The minimum daily remuneration has been set at €58.13, equal to 9.5% of the minimum monthly pension treatment, fixed at €611.85. Contributions may not therefore be calculated on taxable amounts below this threshold, without prejudice to compliance with the minimum levels provided for by the most representative collective bargaining agreements.
For part-time employment relationships, the hourly minimum, assuming 40 hours per week, is €8.72; for a 36-hour week, €8.07.
The first annual pensionable remuneration band is set at €56,224.00: on amounts exceeding this threshold, an additional 1% contribution is applied at the employee’s expense. The annual ceiling of the contribution and pensionable base, for the relevant categories, is €122,295.00.
There are also relevant updates regarding fringe benefits: the exemption threshold remains at €1,000, increased to €2,000 for employees with dependent children, as well as clarifications concerning travel expense reimbursements, which are subject to traceable payment methods.
5 February 2026
Personnel administration
Treasury Fund: new size thresholds and extended obligation from 2026
INPS
With the 2026 Budget Law, the legislature amended the rules governing the Treasury Fund, modifying the criteria for triggering the obligation to pay over accrued severance pay (TFR).

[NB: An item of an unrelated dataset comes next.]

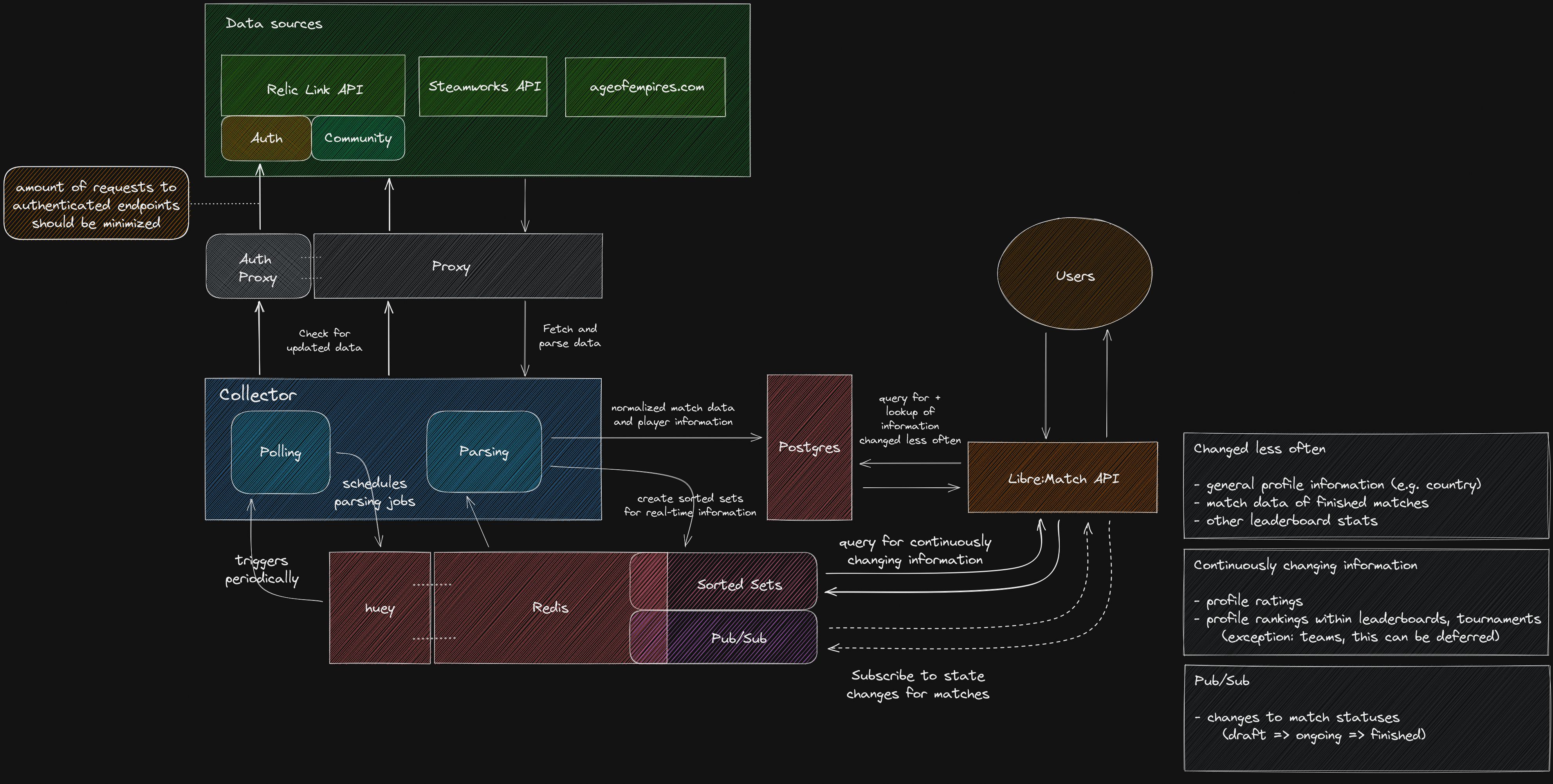Image resolution: width=1553 pixels, height=784 pixels.
Task: Click the yellow Auth block under Relic Link
Action: [x=266, y=139]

In its circular, INPS provides the first operational guidance.
The main innovation concerns the abandonment of the exclusive reference to the workforce size in the first year of activity. From 1 January 2026, employers who reach the size threshold in subsequent years will also be subject to the payment obligation, taking as a parameter the annual average number of employees in service during the previous calendar year.
Upon initial application, for the two-year period 2026–2027, the obligation arises when an average of at least 60 employees is reached; from 2028 to 2031, the ordinary threshold of 50 employees applies; from 1 January 2032, the limit is reduced to 40 employees.

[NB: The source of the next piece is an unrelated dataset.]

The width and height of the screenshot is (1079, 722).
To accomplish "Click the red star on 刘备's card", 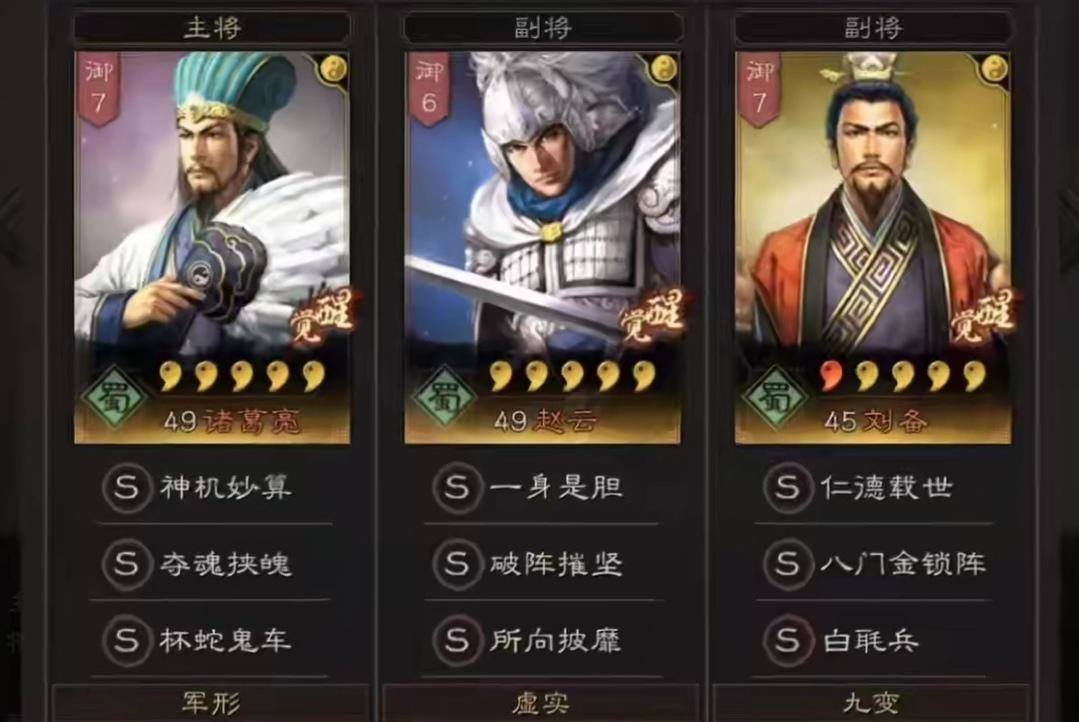I will click(831, 376).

It remains the case that payment to the Fund concerns employees who have not allocated their TFR to supplementary pension schemes. The size requirement must be verified annually, with effects from the subsequent payroll period, and any subsequent workforce reductions do not affect an obligation already accrued.
The circular also provides instructions on calculating the monthly instalment, payment methods and the management of arrears, with specific guidance for newly established companies and corporate transactions.